Contributions of any type are welcome! If you want to help...
- Please drop into issues and see if there are any outstanding ones that you would like to tackle.
- Add any issues you want and we can discuss.
- Fork the code and add some functionality!
If you want to contribute, the process proceeds as follows:
- fork the repo
- create a new feature branch in your forked repo
- make changes
- commit your work
- then issue a pull request back to this repo (upstream) for a code review.
Master will be the main repository branch; this branch will contain the most up-to-date code. All short-lived branches will be merged back into Master after a code review by repo maintainers.

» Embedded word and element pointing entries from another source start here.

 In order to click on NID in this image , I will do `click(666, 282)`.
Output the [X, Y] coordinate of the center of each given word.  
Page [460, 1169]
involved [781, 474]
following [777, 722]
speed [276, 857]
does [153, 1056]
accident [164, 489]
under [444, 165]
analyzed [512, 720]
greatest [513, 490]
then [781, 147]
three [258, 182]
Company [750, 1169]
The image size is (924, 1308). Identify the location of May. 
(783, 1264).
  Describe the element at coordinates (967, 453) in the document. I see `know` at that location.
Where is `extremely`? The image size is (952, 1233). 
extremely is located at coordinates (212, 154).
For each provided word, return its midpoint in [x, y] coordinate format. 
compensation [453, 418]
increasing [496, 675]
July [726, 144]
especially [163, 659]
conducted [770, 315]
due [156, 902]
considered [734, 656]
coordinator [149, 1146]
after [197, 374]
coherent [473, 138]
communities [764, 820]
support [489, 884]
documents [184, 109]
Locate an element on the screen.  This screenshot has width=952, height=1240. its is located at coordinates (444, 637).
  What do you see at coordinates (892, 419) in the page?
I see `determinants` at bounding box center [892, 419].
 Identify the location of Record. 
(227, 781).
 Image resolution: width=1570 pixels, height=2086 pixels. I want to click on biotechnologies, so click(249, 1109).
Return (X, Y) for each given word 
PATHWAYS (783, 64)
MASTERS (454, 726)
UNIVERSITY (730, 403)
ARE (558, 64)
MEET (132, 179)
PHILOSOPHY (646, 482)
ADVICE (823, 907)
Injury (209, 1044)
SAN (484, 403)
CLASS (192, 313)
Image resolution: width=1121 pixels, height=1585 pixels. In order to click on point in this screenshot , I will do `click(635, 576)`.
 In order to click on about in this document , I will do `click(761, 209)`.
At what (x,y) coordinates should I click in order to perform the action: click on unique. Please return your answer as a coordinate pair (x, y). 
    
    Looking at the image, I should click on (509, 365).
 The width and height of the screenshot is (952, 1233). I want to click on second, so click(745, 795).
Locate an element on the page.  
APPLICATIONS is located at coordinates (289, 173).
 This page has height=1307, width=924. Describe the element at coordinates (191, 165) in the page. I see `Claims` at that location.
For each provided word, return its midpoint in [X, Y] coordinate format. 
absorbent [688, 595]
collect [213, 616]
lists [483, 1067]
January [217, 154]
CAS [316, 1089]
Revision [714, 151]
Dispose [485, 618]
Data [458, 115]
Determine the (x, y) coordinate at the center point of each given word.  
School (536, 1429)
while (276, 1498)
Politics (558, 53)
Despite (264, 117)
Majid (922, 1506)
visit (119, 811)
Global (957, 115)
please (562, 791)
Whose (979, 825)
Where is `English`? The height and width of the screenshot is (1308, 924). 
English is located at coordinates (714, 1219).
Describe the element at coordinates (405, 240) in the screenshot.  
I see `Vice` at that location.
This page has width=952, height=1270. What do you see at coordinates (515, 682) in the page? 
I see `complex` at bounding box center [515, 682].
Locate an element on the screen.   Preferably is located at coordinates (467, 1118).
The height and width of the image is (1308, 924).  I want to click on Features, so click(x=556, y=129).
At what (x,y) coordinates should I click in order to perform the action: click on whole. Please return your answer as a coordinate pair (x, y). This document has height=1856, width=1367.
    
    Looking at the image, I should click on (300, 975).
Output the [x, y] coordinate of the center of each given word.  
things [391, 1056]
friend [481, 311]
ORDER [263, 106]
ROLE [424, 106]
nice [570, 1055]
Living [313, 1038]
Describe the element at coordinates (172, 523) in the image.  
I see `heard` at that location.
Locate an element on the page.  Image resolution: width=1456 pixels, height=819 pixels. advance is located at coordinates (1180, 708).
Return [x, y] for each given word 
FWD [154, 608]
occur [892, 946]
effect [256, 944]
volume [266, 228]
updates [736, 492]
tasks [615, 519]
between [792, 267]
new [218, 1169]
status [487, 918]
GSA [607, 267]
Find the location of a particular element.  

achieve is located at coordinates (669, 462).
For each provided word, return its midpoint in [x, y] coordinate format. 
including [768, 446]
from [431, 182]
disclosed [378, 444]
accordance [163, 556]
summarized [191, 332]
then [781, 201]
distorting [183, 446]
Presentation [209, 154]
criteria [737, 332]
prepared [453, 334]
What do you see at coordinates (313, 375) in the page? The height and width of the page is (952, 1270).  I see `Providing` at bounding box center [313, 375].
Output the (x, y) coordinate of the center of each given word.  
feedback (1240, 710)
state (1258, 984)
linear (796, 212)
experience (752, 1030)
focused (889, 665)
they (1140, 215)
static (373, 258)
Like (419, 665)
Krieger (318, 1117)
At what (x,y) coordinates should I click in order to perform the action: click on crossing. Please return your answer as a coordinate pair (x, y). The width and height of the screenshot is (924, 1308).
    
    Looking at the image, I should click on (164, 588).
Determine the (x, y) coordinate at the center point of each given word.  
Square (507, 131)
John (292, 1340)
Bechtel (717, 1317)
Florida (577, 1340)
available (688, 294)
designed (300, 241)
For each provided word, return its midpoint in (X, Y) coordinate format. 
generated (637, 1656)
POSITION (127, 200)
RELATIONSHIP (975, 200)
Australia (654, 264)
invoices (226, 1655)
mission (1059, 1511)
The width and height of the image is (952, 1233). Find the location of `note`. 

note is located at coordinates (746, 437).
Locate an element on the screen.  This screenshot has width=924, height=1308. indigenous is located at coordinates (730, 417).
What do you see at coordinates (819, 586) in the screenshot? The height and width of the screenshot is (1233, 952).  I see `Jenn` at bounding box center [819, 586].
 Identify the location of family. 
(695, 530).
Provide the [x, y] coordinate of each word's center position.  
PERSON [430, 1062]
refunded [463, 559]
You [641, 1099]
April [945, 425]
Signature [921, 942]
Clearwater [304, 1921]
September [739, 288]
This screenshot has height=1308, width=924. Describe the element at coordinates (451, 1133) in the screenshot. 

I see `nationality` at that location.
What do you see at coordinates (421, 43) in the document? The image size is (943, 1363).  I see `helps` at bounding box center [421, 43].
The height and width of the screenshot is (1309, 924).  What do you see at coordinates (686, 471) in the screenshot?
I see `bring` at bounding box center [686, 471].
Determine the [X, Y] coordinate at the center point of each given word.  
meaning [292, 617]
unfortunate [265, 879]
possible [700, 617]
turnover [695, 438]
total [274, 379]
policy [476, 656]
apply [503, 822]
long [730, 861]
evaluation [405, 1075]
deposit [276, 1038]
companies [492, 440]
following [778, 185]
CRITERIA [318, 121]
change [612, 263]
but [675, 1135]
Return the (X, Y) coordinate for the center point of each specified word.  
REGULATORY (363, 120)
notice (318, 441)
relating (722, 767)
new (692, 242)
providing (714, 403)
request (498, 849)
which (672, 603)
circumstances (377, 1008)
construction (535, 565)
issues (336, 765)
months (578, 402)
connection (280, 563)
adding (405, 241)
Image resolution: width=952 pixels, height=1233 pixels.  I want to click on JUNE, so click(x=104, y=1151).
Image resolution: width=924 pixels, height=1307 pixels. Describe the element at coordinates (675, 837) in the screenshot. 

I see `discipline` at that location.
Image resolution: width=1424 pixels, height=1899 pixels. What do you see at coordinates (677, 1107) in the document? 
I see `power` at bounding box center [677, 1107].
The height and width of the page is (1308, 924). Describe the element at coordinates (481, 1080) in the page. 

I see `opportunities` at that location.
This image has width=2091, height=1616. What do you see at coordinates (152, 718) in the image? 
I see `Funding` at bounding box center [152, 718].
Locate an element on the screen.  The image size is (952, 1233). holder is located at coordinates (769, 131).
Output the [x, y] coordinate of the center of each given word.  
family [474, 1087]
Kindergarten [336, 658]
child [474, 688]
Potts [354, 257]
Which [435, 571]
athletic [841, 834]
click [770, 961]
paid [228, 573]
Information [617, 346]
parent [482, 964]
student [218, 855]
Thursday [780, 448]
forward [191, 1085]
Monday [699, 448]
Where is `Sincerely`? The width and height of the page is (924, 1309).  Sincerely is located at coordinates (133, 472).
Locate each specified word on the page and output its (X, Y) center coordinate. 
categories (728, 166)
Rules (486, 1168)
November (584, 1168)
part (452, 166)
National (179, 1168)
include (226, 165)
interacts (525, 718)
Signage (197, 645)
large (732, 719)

The following branch names are suggested for short-lived branches...
- feature/xx
- bugfix/xx
- issue/xx
- username/xx
- Visual Studio Compatible IDE
- .Net 4.7 (for Inventor 2020 support)
- Inventor 2021 SDK installation (minimum)
Builds may be run by opening powershell or cmd in the repo folder and entering the following commands:
Nuke
, orNuke compile
Versioning will follow Sematic Versioning once version 1.0.0 is released. The version numbers will follow the format MAJOR.MINOR.PATCH
where:
- MAJOR - incompatible API changes
- MINOR - added functionality in a backwards compatible manner
- PATCH - backwards compatible bug fixes
Conventional Commits will be used as the commit message guidelines. Following these simple guidelines will ensure commit message consistency that simplifies changelog generation and version number management. Contributors are encouraged to visit the page and read the tutorial and spec. Pull requests are expected to follow this convention.
A simple, breezy tutorial follows... commit messages should be in the form "KEYWORD: message". Commit may have multiple lines. Try to keep each commit to a single keyword. This keyword is one of the following:
- build
- chore
- ci
- docs
- feat
- fix
- refactor
- revert
- style
- test
Breaking changes in the codebase are denoted by an exclamation mark after a keyword, such as:
- feat!
- fix!
- etc...
A footer BREAKING CHANGE:
should also be included in the commit message for human readability, but is not strictly required.
This code is under an MIT license.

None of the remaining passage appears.